What were they all arguing about? Everything: their next letter to the president, for example; whose turn it was to weed and fertilize; how much admission to charge for the Great Rob-o's Incredible Magic Show; and to which worthy cause he should donate the money. And they weren't arguing, as Rob-o said in an e-mail to his old friend Nick. They were having a loud discourse (dis´ kors, v. to talk). Occasionally one of the kids would sprawl under the tree, or perch on a big branch, to read, or write, or draw, or just to think about this or that…
(Nick e-mailed back, saying he missed his former street and former continent. And he missed Robert, of course.)
And you'd probably be curious to know why the owner of the empty lot wasn't developing it just yet, and what it was that the elderly woman was reading to the group. And what all that digging was about.
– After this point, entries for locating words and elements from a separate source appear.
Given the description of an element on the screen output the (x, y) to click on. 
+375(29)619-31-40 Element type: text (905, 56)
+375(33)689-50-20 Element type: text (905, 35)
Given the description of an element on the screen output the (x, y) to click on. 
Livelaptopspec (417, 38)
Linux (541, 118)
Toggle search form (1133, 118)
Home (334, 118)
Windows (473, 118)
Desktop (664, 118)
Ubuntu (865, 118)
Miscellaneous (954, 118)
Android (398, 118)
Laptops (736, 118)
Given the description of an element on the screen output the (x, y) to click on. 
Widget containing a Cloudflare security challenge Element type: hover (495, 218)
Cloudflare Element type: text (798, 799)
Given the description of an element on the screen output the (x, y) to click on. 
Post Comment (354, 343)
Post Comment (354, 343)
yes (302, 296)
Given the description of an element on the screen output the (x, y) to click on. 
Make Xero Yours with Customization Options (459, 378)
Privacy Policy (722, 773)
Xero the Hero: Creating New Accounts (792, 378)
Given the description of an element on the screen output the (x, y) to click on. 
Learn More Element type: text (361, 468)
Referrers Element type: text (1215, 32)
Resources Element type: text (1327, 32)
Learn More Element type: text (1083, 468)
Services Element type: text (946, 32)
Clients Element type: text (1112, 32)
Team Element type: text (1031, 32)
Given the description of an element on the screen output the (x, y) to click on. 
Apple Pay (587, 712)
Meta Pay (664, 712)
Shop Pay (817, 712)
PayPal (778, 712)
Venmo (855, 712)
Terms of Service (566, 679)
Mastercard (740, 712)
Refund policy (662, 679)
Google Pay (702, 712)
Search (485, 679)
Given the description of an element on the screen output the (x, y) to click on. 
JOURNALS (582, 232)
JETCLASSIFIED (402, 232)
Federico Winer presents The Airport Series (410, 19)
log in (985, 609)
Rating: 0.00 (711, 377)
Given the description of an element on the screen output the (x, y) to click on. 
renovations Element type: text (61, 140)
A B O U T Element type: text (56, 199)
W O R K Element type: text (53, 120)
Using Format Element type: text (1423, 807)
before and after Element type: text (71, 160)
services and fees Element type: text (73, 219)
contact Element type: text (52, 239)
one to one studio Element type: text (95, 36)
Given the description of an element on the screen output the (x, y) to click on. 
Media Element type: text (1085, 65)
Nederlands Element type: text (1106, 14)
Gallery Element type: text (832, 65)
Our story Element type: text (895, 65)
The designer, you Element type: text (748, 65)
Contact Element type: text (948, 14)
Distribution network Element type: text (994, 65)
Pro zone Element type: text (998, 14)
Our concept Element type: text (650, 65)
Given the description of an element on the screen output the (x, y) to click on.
And then there'd be that business with names.
You wouldn't understand why Leandra called her baby sister "Bean."
Or why, for that matter, Bunny was Bunny. And why she waved at an airplane from the orange tree, every now and then, if she had the time.
And maybe you'd wonder why Robert, long after his broken arm had healed, kept a frayed "Best Wishes for a Speedy Recovery" in his pocket, which he pulled out to look at, every now and then. Or why Ali had drawn a tiny heart over the "I" of her name, when she'd signed that card. (She often drew that heart, but sometimes she didn't. The point was, that time she did.)
And you'd probably be surprised to see Ali and her friends high-fiving one another, when she showed them the following note from her brother Edgar's preschool teacher:
Edgar is sometimes a tad too boisterous and doesn't stop talking to his table neighbors. But all in all, coming along nicely.
You wouldn't understand any of this, unless, of course, someone explained it to you, or wrote about it in their memoirs or in a story.
The kids of Orange Street always remembered that morning when everything connected in the glowing moments of the Magic Now, like juice and pips and pith inside the skin of an orange. When all that really mattered was an old tree, a baby bird in its nest, and a little boy's laugh.
They would look for those moments all of their lives. And they would find them.